Of course, as soon as you start looking for shame, you see it everywhere. Gros interprets this as evidence of shame’s supreme importance, where it might better be read as evidence for the fruitfulness of a focused philosophical approach.
He makes several arguments for the foundational nature of shame in the stories that structure our societies. The capacity for shame is, of course, a major punishment inflicted on Adam and Eve for their disobedience to God.
Gros also identifies it as the catalyst in the founding myth of the Roman Republic: the rape of Roman noblewoman Lucretia by Tarquin, the son of the Roman king, triggers a vengeful rebellion that leads to the king’s flight and the republic’s inauguration.

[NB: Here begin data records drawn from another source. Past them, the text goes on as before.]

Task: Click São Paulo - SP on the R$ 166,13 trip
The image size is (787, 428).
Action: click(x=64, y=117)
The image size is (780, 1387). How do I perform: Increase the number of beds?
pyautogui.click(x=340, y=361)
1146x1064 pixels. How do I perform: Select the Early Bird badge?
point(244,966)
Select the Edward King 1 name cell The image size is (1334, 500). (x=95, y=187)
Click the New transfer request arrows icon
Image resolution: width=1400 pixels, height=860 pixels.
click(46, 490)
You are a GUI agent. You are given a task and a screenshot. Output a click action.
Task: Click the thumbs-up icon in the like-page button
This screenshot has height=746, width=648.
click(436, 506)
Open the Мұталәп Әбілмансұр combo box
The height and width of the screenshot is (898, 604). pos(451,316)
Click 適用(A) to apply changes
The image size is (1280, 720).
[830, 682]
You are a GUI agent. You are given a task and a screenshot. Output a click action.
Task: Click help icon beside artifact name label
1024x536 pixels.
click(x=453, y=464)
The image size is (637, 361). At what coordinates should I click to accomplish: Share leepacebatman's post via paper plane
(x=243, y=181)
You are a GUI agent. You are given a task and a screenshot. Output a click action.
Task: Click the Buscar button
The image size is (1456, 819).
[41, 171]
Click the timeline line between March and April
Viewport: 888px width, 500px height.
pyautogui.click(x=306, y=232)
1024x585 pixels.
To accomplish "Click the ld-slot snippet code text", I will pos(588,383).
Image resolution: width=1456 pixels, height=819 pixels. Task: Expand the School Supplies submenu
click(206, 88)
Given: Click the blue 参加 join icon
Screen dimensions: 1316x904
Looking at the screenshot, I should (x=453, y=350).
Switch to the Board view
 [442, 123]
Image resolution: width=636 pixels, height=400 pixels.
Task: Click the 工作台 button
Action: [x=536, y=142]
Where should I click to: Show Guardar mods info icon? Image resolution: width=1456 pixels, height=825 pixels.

At times, Gros seems to become a little entangled attempting to pin down shame according to a set of criteria. And he can generalise shame so broadly that the term’s meaning is diluted, running against the spirit of the grammatical investigation.
For instance, he identifies three broad states of mind that generate shame: disdain, indignation and disgust. He also identifies three central features of “shame-generating frameworks”: stigmatisation, stereotyping, and inferiorisation by mechanisms of race, gender and class.
This schematising undermines an incisive claim implicit throughout the book: that experiences of shame are distinctly personal and relational, even when they are a product of political and social conditions. While the aspects Gros lists contribute to experiences of shame, they fail to encapsulate the personal manner in which shame is felt. Shame is an individual response to an individual gaze: the unbearable exposure of a piece of our selves.
At times, Gros appears to be overwhelmed by the plethora of examples. Faced with such a wide variety of shame-related scenarios, he mistakes the ubiquity of shame for centrality. In Gros’s description, it becomes an emotion that displaces (or outranks) other experiences. “If there is a crisis in our schools,” he writes at one point, “then it is, above all, to do with a lack of shame.”